"Hc.gov has surpassed a million site visits so far today," administration officials tweeted after announcing the 24-hour sign-up extension.
"Those who want 1/1 coverage should try to sign up today. With record demand, those who try for 1/1 will have a fail-safe to finish tmrrw."
The White House said Monday even President Obama has gone through the application process, if only symbolically since he gets his health insurance through the military.
"Over the weekend and in advance of today's [since extended] deadline, the president enrolled in a healthcare plan made available by the Affordable Care Act on the DC marketplace," a White House official said. "The act of the president signing up for insurance coverage through the DC exchange is symbolic since the president's healthcare will continue to be provided by the military. But he was pleased to participate in a plan as a show of support for these marketplaces, which are providing quality, affordable healthcare options to more than a million people.
"The president selected a bronze plan."
Obama, who is on vacation with his family in Hawaii, was given "a detailed update" Sunday on the preparations for handling the deadline surge, the official said.
"He was briefed on the efforts to ensure that the website could handle the large amount of traffic that was predicted and on efforts to ensure a smooth transition on Jan. 1," the official said.
Those looking to obtain an individual health plan will have until Jan. 10 to make their first payment, a trade group says.

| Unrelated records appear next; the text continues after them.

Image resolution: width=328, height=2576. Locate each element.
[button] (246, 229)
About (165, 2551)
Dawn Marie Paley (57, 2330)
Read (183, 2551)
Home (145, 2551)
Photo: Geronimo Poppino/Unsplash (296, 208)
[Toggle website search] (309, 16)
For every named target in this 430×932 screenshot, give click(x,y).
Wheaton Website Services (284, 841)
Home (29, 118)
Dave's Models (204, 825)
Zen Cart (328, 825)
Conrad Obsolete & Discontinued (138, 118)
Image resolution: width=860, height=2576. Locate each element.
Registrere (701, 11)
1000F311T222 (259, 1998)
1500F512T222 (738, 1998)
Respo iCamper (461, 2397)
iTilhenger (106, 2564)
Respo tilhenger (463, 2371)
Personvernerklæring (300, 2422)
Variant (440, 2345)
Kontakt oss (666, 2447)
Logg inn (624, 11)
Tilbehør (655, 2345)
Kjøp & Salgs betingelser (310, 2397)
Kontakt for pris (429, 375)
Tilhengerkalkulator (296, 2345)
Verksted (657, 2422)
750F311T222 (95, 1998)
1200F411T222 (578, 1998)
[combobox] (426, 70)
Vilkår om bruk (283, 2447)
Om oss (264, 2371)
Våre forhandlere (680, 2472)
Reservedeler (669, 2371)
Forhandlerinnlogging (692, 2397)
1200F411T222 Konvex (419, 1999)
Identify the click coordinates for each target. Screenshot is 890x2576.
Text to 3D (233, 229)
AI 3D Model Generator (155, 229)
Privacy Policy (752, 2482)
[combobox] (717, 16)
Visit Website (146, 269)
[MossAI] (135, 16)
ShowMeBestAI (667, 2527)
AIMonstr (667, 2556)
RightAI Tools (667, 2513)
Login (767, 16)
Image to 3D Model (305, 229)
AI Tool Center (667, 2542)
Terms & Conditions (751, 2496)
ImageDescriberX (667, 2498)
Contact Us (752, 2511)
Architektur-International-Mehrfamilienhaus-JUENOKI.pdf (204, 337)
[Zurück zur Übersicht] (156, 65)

But to be safe, healthcare advocates recommend people make their first payment by Dec. 31.
America's Health Insurance Plans, the industry's largest trade group, says its members will give consumers until Jan. 10 to pay their January premium, provided they choose a plan by the Monday night deadline.
The White House encouraged insurers to relax the Dec. 31 payment deadline and provide coverage retroactive to Jan. 1 for people who paid later in the month.
Some state-based exchanges say they're sticking with the Dec. 31 deadline.
Healthcare advocates recommend if people want to be sure they're covered in January, they should pay the first month's premium by Dec. 31, unless they can confirm they have the 10-day grace period for making the first month's premium.
The administration has stressed, and reiterated Sunday, consumers have until March 31 to buy coverage for 2014 and avoid any penalty.
Ron Pollack, executive director of non-profit healthcare advocacy group Families USA, said it was important for some groups of people to make sure they have coverage in January.
Those groups include people whose pre-existing condition insurance plans end Dec. 31, those who lost coverage when insurers canceled plans that didn't meet minimum Affordable Care Act standards, and people in states where Medicaid is scaling back, he told USA Today.
Medicaid is the state-run health program for low-income families and individuals.
"There's been a special outreach to the people in the high-risk pools and who received termination notices," Pollack told the newspaper. "For those who have not had coverage in the past, but haven't needed coverage, they may not feel quite the same sense of urgency."
Obama had said Friday more than a million people signed up for insurance through the federal and state marketplaces, most of them this month.
"So, all told, millions of Americans, despite the problems with the website, are now poised to be covered by quality, affordable health insurance come New Year's Day," Obama said at a year-end news conference.
The federal agency running HealthCare.gov, the insurance website serving 36 states, said nearly 750,000 people visited the site last weekend through noon Sunday.
Julie Bataille, a spokeswoman for the Centers for Medicare and Medicaid Services, which oversees the website, told USA Today the government expected to be able to handle the volume created by the deadline.
HealthCare.gov can handle at least 800,000 people a day, she said.
In addition, the government added 800 people to telephone call centers, so more than 12,000 people were available to answer questions.